> Task directions: Rewrite only the material starting at the line containing "Task: Click the link icon next to 域名解析" and ending at the line containing "will [681, 323].", with "GUI agent" changed to "screen agent" and everything else unchanged.

====== Stored rows ======

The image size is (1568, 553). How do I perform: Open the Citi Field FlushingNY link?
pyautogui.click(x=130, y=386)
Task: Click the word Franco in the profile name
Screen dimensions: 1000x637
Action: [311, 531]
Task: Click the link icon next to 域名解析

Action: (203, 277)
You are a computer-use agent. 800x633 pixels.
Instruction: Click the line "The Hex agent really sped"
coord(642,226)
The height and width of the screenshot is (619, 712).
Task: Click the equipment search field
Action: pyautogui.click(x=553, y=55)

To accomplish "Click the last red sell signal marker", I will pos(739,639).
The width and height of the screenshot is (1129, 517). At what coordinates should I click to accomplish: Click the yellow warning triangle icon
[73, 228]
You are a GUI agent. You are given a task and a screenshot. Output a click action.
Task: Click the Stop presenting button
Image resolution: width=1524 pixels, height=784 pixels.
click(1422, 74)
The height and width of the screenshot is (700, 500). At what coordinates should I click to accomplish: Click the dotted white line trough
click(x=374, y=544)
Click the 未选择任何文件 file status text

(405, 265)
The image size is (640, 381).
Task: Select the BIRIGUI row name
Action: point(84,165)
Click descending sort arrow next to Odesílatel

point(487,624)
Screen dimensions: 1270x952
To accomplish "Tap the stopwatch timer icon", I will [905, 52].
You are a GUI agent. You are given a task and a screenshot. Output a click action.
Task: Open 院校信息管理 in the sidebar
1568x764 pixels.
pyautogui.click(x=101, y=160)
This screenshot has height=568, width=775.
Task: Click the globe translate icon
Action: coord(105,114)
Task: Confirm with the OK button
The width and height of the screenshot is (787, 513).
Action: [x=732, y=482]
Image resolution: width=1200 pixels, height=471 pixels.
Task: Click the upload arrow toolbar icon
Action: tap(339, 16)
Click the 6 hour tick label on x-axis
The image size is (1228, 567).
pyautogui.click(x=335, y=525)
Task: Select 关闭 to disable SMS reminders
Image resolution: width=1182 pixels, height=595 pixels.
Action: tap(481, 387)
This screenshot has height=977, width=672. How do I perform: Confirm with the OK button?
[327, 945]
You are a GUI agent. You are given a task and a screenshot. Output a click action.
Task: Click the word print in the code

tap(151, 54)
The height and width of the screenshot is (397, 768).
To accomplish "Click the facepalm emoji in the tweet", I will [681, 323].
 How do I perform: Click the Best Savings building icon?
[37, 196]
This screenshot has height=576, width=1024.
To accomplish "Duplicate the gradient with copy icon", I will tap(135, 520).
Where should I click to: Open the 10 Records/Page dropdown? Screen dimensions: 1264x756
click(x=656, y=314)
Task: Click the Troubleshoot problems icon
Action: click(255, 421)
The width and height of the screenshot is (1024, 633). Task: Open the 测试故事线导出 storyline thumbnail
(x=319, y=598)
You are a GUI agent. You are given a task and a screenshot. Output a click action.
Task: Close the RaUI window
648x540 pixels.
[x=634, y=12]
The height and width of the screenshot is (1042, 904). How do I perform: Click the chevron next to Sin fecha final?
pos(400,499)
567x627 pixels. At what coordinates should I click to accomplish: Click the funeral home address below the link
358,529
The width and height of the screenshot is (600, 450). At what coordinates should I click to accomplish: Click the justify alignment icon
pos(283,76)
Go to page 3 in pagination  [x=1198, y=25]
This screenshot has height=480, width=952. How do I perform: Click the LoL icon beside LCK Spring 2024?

======

> Result of the task:
Task: Click the link icon next to 域名解析

Action: (203, 277)
You are a computer-use agent. 800x633 pixels.
Instruction: Click the line "The Hex agent really sped"
coord(642,226)
The height and width of the screenshot is (619, 712).
Task: Click the equipment search field
Action: pyautogui.click(x=553, y=55)

To accomplish "Click the last red sell signal marker", I will pos(739,639).
The width and height of the screenshot is (1129, 517). At what coordinates should I click to accomplish: Click the yellow warning triangle icon
[73, 228]
You are a screen agent. You are given a task and a screenshot. Output a click action.
Task: Click the Stop presenting button
Image resolution: width=1524 pixels, height=784 pixels.
click(1422, 74)
The height and width of the screenshot is (700, 500). At what coordinates should I click to accomplish: Click the dotted white line trough
click(x=374, y=544)
Click the 未选择任何文件 file status text

(405, 265)
The image size is (640, 381).
Task: Select the BIRIGUI row name
Action: point(84,165)
Click descending sort arrow next to Odesílatel

point(487,624)
Screen dimensions: 1270x952
To accomplish "Tap the stopwatch timer icon", I will [905, 52].
You are a screen agent. You are given a task and a screenshot. Output a click action.
Task: Open 院校信息管理 in the sidebar
1568x764 pixels.
pyautogui.click(x=101, y=160)
This screenshot has height=568, width=775.
Task: Click the globe translate icon
Action: coord(105,114)
Task: Confirm with the OK button
The width and height of the screenshot is (787, 513).
Action: [x=732, y=482]
Image resolution: width=1200 pixels, height=471 pixels.
Task: Click the upload arrow toolbar icon
Action: tap(339, 16)
Click the 6 hour tick label on x-axis
The image size is (1228, 567).
pyautogui.click(x=335, y=525)
Task: Select 关闭 to disable SMS reminders
Image resolution: width=1182 pixels, height=595 pixels.
Action: tap(481, 387)
This screenshot has height=977, width=672. How do I perform: Confirm with the OK button?
[327, 945]
You are a screen agent. You are given a task and a screenshot. Output a click action.
Task: Click the word print in the code

tap(151, 54)
The height and width of the screenshot is (397, 768).
To accomplish "Click the facepalm emoji in the tweet", I will [681, 323].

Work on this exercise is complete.